Your instructions => Look through the material below and copy exactly the lines from the line with "Task: Open the ウェブ検索 type dropdown" to the line with "Click the gear icon beside ASMSV3", those two lines included.

——————————

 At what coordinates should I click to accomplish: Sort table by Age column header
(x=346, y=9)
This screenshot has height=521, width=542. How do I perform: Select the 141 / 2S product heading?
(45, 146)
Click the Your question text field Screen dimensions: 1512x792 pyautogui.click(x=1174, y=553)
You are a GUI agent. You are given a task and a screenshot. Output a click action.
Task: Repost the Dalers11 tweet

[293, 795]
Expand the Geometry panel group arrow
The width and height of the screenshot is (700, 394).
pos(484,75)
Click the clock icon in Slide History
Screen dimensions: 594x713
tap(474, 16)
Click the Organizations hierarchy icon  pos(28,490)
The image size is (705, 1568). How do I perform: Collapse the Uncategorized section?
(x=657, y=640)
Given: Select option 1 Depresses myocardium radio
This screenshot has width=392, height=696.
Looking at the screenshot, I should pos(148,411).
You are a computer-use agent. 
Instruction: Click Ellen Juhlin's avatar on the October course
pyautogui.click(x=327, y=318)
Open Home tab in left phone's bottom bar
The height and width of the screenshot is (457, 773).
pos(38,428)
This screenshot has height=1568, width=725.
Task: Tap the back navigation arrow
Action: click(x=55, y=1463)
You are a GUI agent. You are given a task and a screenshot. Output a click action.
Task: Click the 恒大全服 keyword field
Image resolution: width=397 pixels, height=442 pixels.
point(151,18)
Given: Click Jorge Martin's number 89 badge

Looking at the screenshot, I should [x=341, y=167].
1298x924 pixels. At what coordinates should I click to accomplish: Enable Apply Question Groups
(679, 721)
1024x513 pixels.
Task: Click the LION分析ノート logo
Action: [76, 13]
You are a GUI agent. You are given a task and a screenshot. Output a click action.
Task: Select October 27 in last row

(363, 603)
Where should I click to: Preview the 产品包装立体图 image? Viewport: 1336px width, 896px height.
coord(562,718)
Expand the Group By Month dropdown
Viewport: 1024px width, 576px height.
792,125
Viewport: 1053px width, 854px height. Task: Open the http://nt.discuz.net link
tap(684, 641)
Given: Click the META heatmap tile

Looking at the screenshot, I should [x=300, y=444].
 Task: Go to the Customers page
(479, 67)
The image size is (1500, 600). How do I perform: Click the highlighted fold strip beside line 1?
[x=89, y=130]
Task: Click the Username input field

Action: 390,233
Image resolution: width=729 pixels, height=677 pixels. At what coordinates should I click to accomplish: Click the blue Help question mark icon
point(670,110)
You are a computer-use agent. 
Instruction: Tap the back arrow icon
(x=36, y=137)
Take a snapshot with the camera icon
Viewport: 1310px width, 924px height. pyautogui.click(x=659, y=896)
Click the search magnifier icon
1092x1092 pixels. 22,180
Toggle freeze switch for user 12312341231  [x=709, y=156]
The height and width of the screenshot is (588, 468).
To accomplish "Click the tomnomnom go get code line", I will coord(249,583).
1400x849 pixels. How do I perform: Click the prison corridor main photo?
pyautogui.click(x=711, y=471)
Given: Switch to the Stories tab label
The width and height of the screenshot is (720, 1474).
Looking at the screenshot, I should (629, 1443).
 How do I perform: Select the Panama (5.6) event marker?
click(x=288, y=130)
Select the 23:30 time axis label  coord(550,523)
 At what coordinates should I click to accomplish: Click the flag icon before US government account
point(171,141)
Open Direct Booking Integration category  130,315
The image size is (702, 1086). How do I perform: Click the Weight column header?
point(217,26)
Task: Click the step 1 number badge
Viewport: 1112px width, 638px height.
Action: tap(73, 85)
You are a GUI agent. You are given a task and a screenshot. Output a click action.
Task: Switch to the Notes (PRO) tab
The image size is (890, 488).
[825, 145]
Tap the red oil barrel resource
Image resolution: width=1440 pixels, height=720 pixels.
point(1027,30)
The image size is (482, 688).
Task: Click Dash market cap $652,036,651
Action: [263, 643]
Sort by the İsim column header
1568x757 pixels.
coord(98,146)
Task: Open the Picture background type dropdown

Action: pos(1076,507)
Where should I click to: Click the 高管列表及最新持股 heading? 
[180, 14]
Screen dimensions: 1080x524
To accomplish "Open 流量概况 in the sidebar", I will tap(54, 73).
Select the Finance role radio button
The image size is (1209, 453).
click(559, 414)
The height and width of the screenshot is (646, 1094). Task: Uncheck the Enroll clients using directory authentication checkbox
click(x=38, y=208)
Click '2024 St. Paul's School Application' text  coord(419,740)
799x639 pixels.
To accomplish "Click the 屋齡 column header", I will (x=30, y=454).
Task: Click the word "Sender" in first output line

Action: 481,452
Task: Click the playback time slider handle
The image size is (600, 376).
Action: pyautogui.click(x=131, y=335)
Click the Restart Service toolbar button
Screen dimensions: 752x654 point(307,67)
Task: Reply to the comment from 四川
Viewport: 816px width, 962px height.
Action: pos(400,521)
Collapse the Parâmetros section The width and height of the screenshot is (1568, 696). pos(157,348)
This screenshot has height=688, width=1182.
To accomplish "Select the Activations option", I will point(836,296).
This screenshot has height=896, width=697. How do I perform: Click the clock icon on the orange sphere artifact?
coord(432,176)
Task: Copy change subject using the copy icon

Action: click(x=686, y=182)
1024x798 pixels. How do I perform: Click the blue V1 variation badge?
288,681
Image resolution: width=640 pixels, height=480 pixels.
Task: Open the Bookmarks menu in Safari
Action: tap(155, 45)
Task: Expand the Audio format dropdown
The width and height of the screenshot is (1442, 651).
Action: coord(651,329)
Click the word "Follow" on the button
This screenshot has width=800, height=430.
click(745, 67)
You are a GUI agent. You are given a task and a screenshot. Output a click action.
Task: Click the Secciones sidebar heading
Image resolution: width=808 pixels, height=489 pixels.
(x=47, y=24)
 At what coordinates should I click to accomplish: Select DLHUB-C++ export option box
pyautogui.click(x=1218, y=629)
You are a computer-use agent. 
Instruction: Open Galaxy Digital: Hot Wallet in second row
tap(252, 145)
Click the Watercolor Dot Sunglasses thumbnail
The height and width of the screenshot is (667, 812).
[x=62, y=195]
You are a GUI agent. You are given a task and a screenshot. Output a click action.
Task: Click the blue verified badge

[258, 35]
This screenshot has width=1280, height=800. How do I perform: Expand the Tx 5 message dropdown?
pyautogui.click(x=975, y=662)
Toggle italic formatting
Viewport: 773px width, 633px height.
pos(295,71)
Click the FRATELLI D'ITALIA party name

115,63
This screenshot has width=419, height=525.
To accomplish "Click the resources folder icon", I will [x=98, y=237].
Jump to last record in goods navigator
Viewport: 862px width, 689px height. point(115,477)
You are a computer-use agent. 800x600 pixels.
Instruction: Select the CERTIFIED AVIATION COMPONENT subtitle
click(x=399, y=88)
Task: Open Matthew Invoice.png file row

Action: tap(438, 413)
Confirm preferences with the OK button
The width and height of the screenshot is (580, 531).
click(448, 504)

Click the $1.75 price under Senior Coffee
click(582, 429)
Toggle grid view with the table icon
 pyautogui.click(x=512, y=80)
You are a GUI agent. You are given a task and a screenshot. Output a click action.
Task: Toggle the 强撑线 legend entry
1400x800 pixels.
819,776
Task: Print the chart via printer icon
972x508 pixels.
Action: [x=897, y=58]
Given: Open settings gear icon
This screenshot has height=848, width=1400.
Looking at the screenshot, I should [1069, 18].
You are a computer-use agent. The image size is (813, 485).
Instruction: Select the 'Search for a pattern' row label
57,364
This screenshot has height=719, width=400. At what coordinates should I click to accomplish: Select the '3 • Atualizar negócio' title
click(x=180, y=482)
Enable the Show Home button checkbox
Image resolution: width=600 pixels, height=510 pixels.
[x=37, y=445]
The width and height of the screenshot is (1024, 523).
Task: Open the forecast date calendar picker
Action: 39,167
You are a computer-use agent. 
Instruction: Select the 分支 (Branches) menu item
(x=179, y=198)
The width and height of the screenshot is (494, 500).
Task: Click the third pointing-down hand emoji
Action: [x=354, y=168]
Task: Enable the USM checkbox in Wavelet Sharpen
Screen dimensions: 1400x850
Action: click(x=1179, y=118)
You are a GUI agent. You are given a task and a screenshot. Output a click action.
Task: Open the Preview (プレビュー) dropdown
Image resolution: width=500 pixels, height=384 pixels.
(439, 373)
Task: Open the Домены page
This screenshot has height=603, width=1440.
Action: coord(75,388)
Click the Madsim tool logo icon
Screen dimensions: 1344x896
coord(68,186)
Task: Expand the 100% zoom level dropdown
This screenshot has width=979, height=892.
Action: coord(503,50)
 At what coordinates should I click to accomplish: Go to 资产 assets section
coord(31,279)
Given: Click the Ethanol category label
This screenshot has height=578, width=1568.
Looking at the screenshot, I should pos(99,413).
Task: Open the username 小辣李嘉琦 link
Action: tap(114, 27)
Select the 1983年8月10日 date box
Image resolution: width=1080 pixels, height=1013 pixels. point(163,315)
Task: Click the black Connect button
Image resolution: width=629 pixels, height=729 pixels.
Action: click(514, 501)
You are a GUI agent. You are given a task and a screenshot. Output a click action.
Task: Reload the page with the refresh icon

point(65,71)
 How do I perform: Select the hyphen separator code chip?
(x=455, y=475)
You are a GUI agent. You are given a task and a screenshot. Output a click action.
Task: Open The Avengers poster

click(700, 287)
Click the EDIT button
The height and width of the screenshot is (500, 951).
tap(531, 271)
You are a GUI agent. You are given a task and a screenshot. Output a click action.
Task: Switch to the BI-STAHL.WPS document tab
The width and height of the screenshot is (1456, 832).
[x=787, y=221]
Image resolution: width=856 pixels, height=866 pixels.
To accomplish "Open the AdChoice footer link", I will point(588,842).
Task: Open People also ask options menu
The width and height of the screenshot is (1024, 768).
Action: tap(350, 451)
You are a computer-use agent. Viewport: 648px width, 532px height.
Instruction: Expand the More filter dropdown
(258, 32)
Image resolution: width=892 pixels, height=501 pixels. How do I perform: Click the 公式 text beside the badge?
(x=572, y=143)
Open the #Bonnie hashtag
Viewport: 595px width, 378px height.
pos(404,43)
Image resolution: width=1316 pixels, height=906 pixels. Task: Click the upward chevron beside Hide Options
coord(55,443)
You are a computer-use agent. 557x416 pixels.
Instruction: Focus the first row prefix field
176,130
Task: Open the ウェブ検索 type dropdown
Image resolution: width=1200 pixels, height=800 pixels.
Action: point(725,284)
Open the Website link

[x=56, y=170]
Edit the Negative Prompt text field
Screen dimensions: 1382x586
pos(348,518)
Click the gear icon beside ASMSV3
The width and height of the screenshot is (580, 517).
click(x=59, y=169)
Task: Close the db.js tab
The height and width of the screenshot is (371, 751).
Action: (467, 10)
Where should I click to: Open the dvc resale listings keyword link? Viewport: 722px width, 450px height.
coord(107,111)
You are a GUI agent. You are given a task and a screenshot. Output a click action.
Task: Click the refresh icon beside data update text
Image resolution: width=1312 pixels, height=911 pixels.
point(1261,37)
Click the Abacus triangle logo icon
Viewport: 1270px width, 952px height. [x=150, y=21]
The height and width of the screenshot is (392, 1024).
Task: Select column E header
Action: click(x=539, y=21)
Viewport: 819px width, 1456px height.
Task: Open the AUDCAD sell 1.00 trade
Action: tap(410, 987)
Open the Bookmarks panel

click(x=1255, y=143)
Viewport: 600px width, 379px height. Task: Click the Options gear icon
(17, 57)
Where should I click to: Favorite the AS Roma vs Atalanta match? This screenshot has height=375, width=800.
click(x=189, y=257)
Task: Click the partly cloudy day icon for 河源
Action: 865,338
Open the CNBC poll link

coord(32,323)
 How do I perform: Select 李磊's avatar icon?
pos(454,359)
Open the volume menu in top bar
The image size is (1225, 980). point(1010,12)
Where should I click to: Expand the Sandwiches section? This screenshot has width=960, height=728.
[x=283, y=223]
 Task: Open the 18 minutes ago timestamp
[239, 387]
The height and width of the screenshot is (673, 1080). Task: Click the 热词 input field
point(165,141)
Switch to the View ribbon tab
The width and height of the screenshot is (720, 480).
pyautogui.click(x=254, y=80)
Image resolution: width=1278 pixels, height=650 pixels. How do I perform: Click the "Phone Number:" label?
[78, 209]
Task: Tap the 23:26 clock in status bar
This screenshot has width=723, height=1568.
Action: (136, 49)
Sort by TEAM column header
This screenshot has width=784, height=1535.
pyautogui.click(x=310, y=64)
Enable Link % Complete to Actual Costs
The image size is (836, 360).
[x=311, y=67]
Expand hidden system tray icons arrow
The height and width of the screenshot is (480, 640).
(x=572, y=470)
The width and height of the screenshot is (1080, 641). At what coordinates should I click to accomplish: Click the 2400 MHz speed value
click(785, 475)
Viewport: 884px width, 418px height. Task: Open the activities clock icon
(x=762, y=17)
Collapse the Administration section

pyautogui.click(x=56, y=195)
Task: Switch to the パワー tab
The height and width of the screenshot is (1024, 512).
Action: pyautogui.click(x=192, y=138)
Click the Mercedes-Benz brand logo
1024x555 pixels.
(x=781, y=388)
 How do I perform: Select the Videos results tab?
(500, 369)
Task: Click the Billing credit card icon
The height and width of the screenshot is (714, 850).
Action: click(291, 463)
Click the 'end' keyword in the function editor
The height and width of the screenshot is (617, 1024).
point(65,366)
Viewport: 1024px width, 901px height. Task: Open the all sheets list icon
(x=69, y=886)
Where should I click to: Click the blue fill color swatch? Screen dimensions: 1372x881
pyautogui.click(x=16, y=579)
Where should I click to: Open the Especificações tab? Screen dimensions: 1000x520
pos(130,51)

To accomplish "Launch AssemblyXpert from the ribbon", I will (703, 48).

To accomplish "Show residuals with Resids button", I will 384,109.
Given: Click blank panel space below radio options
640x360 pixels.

——————————

Completed exercise =>
Task: Open the ウェブ検索 type dropdown
Image resolution: width=1200 pixels, height=800 pixels.
Action: point(725,284)
Open the Website link

[x=56, y=170]
Edit the Negative Prompt text field
Screen dimensions: 1382x586
pos(348,518)
Click the gear icon beside ASMSV3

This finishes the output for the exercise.